El alarmante déficit de vascología en estas gentes sólo pudo entenderse por el modo y manera que llegaron a la ciudad. Según parece, vinieron desde Francia por carretera. Al pasar por Bayona divisaron un enorme cartel turístico ilustrado con arroz, castañuelas y una montera que anunciaban 'Corrida, flamenco et veritable paella'. La confusión no conoce fronteras y también causó estragos en aquellos ricachos de Alabama que hacieron alto en un crucero para soñar el arte de los omeyas en el Salón Arabe del Ayuntamiento de la mano del mismísimo alcalde-guía, convencidos de que todo aquello algo tenía que ver con la Mezquita de Córdoba.

Obviamente, la vascología es una ciencia que está al margen de la ciencia y que no viene en las guías turísticas, así que no está al alcance de cualquiera. Es fruto de la extensísima literatura escrita por entusiastas visitantes extranjeros, ingleses, alemanes, austríacos, yanquis, franceses, italianos, belgas y húngaros que, por medio de libros, cartas y crónicas, expresadas en su mayor parte con ditirambos, recogen su admiración sin límites por nuestro país, su paisaje, su paisanaje y costumbres. Si añadimos los libros publicados aquí que glosan lo que otros han cantado de sus impresiones podríamos emular a la mítica Biblioteca de Alejandría.

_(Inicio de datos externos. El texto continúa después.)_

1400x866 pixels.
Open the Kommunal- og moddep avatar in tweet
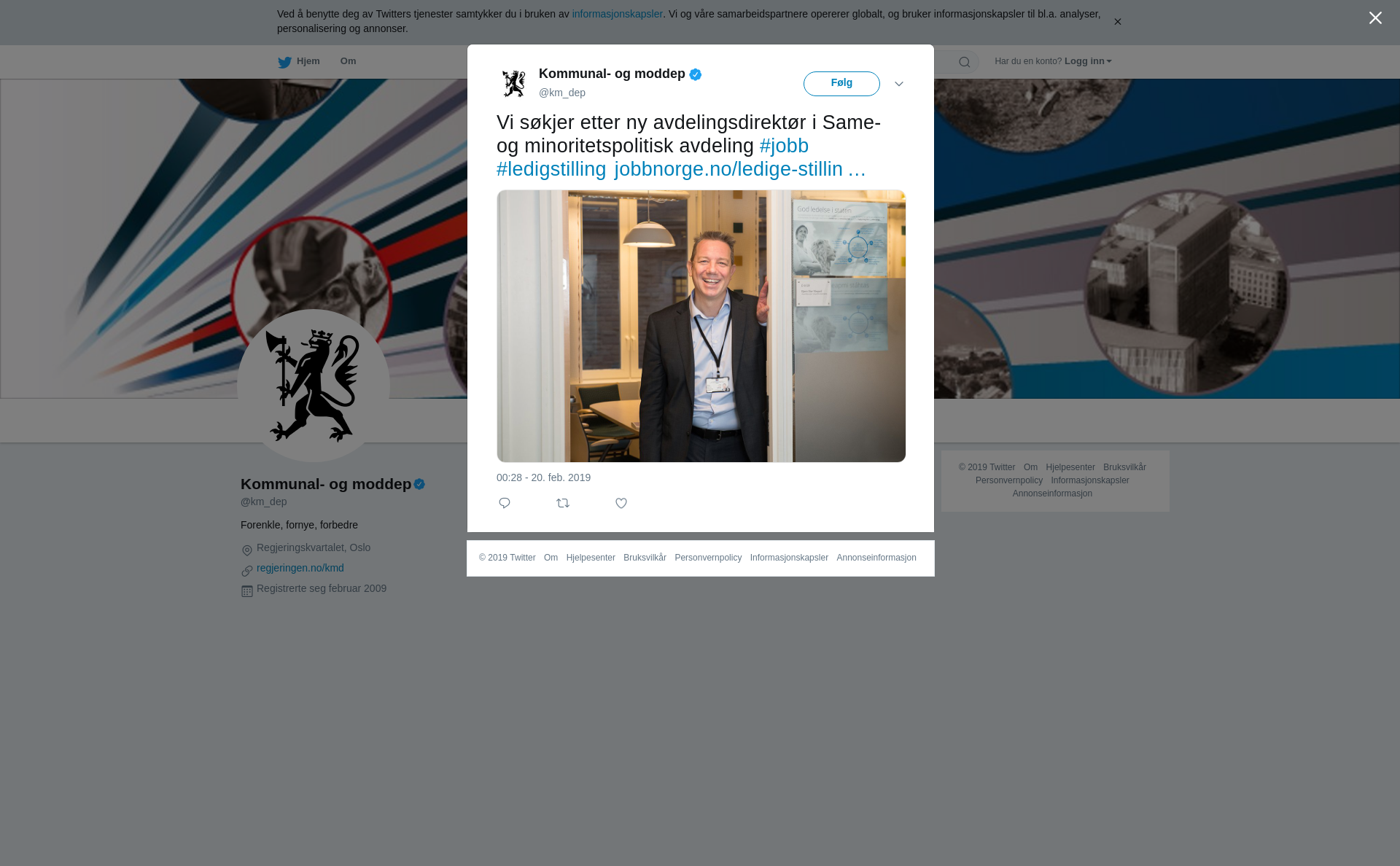tap(514, 83)
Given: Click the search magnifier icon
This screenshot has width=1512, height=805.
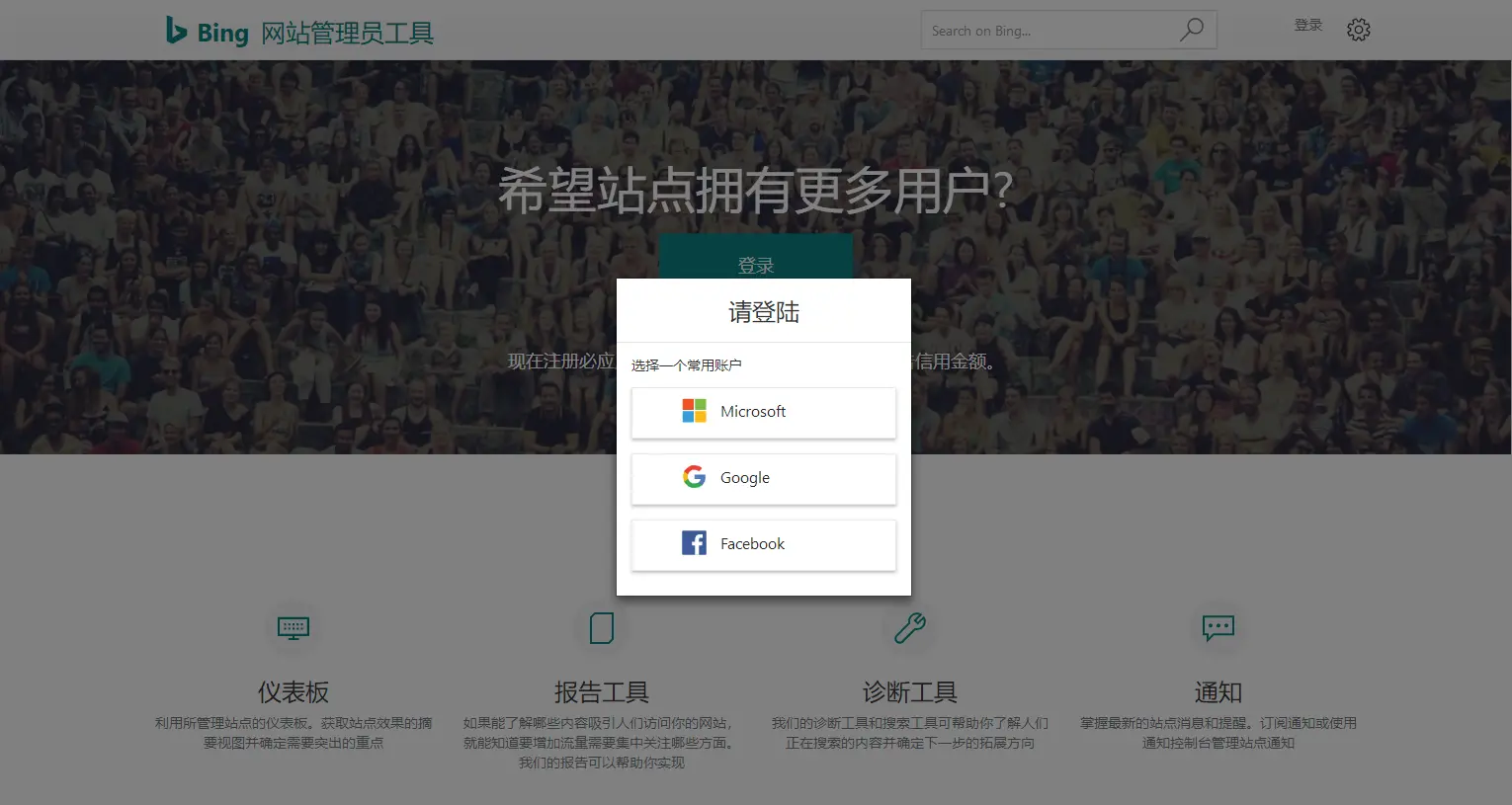Looking at the screenshot, I should click(x=1192, y=30).
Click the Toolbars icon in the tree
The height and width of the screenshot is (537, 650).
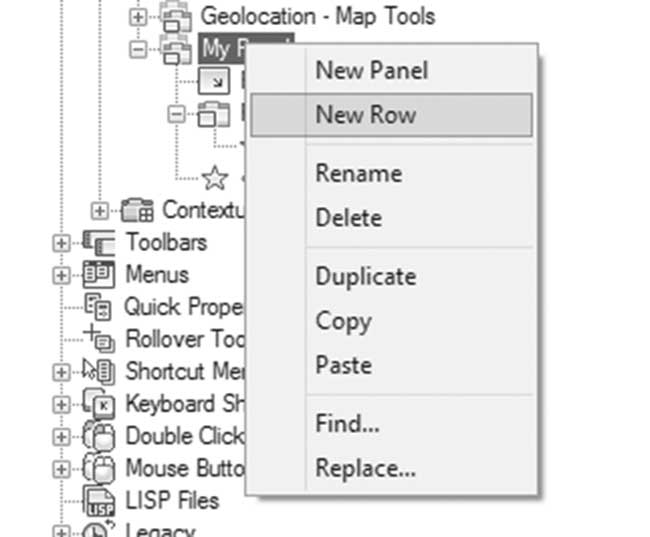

Ahora mismo sostengo en mis manos dos pesados tomos de artículos editados durante los dos últimos años en medios de todo el mundo. Se trata de la neo-vascología provocada por el Efecto G que ha hecho de Bilbao una marca y de Euskadi un destino. 'El exotismo del País Vasco', dice el Moskovskaya Prava; 'Bilbao Meravigliao', titula una revista italiana...

Pero mucho antes fueron notarios ilustres de esa fascinación visitante el italiano Navaggiero, que atravesó el territorio vasco en diligencia dejando un diario de viaje, el holandés Cock, el duque de Clarendon, el diplomático nortemaricano Lee o el antropólogo Broca, pero ninguno nos cogió tan bien el puntito como Humboldt, tal y como le explicó Arzalluz a Enzesberger : '(...) escribió en 1800 sobre el carácter de los vascos. Ya mi bisabuelo, allá por los años sesenta del siglo pasado, estuvo en prisión por sedicioso. Al restaurar nuestro caserío encontré su fusil. Todo el país está lleno de zulos...'

Sinceramente, le digo al dibujante, Enzesberger no debió ser el último turista perplejo.